In addition, claims brought under the FCA are subject to Federal Rule of Civil Procedure 9(b)'s heightened pleading requirement that "a party . . . state with particularity the circumstances constituting fraud." United States ex rel. Prather v. Brookdale Senior Living Cmtys., Inc., 838 F.3d 750, 760 (6th Cir. 2016). Rule 9 should not be read to "reintroduce formalities to pleadings" and operates in conjunction with Rule 8's requirement of a "short and plain statement of the claim." United States ex rel. Sheldon Kettering Health Network, 816 F.3d 399, 408 (6th Cir. 2016) (citing United States ex rel. Bledsoe v. Cmty. Health Sys., 501 F.3d 493, 503 (6th Cir. 2007)). The "overarching purpose" of Rule 9(b) is to "ensure that [the] defendant possesses sufficient information to respond to an allegation of fraud." Id. (citing United States ex rel. SNAPP, Inc. v. Ford Motor Co., 532 F.3d 496, 504 (6th Cir. 2008)).

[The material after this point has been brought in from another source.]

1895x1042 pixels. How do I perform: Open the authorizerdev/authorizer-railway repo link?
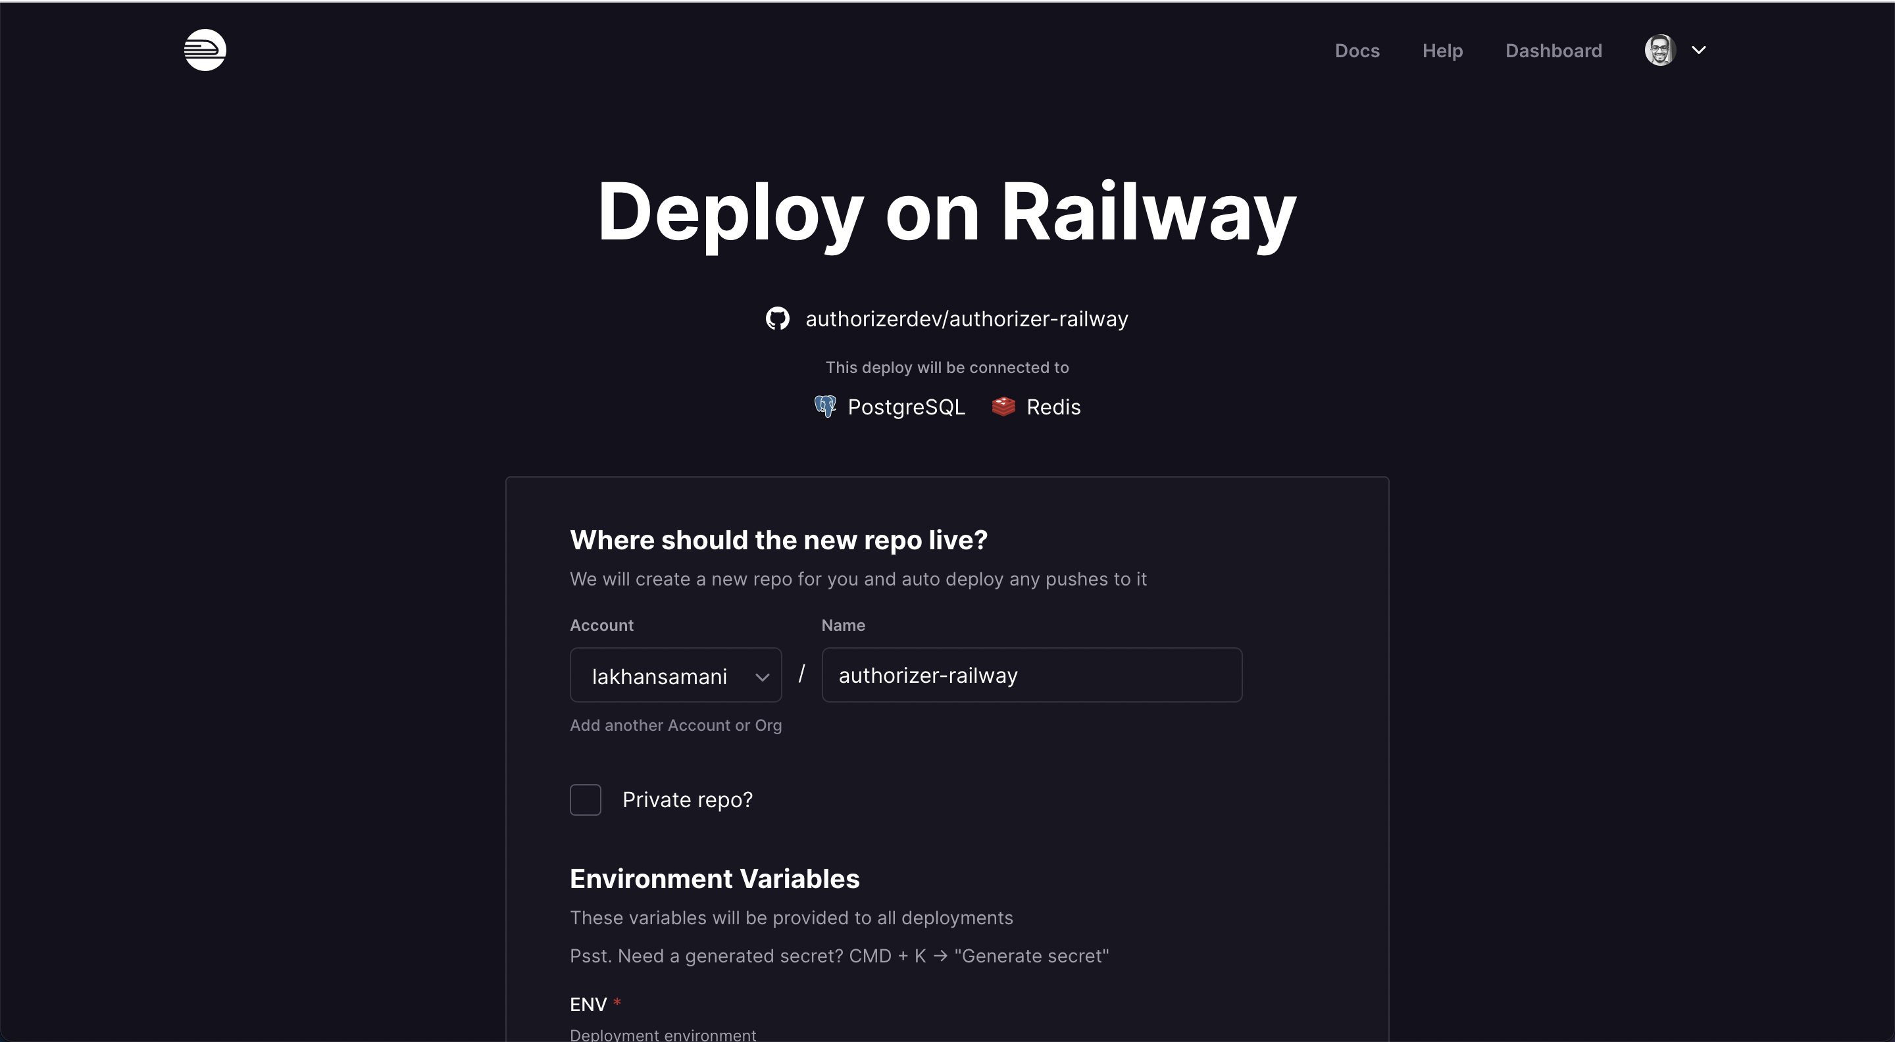coord(966,318)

At a minimum, a relator must allege the "time, place, and content of the alleged misrepresentation on which the injured party relied." Bledsoe, 501 F.3d at 505. "A relator cannot meet this standard without alleging which specific false claims constitute a violation of the FCA." Id. "Malice, intent, knowledge, and other conditions of a person's mind may be alleged generally." Chesbrough v. VPA., P.C., 655 F.3d 461, 466 (6th Cir. 2011). Like in any other case, "[i]n the qui tam context, 'the Court must construe the complaint in the light most favorable to the plaintiff, accept all factual allegations as true, and determine whether the complaint contains enough facts to state a claim to relief that is plausible on its face.'" United States ex rel. Ibanez v. Bristol-Myers Squibb Co., 874 F.3d 905, 914 (6th Cir. 2017) (quoting SNAPP, 532 F.3d at 502).
III. ANALYSIS
As stated above, Relator Owsley asserts presentment and false record claims under 31 U.S.C. §§ 3729(a)(1)(A)-(B) for knowingly presenting, or causing to be presented, a false or fraudulent claim for payment or approval, and for knowingly making, using, or causing to be made or used, a false record . . . material to a false or fraudulent claim, respectively. (Doc. 15 at ¶¶ 71-75). Owsley also asserts a "reverse false claim" under § 3729(a)(1)(G), and a conspiracy claim under § 3729(a)(1)(C), as well as claims under the Indiana FCA. (Id. at ¶¶ 76-90). The Envision Defendants and Fazzi have separately moved to dismiss Owsley's First Amended Complaint, arguing, among other things, that Owsley has failed to plead FCA violations with adequate specificity under Rule 9(b). (Doc. 41 at 6-17; Doc. 44 at 16-28).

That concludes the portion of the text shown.